Stellarium is an invaluable tool for stargazing. I recommend getting to know the shortcut keys. F3 will be your new best friend.
If you have a telescope, the Ocular plugin is quite useful. (I hope that, at some point, someone will program in the observed brightness and resolution through a particular telescope into that plugin as well.) Also if you have a telescope, you should also download the extra star catalogs (in the configuration menu) for more accurate depictions of the sky with more light-gathering power.
To emulate what you actually see at a particular site, you need to mess around with the relative and absolute scales for the stars and the level of light pollution. For my dark-adjusted eyes and at a dark sky site, with no moon, I find that the following settings closely emulate what I actually see: Absolute scale=1.4, Relative scale=0.50, and Light pollution=1; however, the Milky Way is shown too bright at these settings.

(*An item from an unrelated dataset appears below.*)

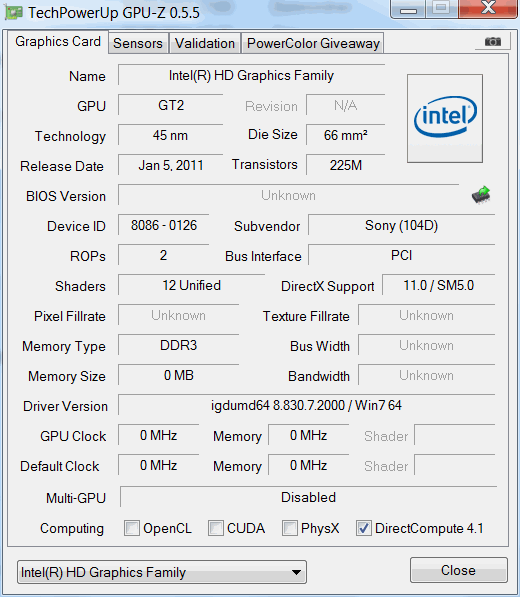
Task: Switch to the Sensors tab
Action: (138, 43)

When the moon is present, the Light Pollution increases to 3 or 4.
Double stars don't resolve as they should (especially with the Ocular plugin, at least with my small display), but can be made to by turning down relative star brightness and zooming really close.
Some fun things to do:
*change the date to thousands of years before or after present. Axial precession really changes things up!
*set location to Mimas, with Saturn visible in the sky. It stretches over 90 degrees. I wish NASA would send a probe with a wide-angle video camera to Mimas to watch this spectacular sight, probably the best in the solar system.
*set time and date to a solar or lunar eclipse
The program Celestia is cool for flying around the cosmos and can actually be used as a stellarium, but in this usage it's clunky and the stars don't look like they should.